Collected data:
★ ★ ★ ★ ★
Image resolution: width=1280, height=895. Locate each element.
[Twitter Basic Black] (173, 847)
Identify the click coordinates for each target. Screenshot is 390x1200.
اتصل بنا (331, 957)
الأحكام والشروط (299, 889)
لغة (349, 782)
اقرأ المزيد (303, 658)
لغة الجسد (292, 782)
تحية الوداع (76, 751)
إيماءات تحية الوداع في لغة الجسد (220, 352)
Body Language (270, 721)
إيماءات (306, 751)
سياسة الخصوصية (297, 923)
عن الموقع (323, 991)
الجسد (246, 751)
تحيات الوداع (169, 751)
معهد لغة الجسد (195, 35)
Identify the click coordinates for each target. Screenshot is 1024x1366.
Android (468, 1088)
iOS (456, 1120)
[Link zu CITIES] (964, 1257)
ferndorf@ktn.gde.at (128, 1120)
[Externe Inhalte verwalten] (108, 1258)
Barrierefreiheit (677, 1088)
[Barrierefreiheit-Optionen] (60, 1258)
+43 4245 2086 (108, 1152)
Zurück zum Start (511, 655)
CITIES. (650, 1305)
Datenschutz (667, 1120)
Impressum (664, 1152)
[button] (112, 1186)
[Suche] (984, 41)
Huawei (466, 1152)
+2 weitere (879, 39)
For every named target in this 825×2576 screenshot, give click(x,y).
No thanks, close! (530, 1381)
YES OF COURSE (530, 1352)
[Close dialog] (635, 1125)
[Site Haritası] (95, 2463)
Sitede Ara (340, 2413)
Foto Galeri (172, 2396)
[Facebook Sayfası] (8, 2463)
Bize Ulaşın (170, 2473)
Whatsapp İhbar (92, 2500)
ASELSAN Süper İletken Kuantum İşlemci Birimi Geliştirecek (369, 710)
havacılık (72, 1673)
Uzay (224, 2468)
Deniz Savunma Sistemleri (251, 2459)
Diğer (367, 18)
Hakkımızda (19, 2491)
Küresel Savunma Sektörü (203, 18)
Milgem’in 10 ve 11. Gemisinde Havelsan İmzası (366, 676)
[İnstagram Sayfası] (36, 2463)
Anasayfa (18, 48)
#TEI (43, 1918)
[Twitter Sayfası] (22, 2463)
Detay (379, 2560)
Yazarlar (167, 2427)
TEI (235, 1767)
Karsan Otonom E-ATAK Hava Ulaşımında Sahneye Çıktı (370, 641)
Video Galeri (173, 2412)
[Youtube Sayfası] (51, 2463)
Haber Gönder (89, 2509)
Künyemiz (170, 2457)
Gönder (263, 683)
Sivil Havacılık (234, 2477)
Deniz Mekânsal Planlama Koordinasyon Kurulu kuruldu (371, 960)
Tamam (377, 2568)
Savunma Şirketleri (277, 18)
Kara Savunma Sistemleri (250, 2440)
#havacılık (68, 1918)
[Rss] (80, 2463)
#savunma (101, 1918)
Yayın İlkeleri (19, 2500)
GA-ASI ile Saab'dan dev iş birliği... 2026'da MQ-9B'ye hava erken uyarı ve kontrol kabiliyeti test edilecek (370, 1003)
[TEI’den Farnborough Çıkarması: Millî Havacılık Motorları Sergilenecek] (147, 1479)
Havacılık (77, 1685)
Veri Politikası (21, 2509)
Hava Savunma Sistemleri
★ ★ ★ ★ ★
▶ **WHAT THE TASK ASKS**
Look over the records above and copy each line that includes the string "Sistemleri".

▶ **ANSWER SECTION**
Deniz Savunma Sistemleri (251, 2459)
Kara Savunma Sistemleri (250, 2440)
Hava Savunma Sistemleri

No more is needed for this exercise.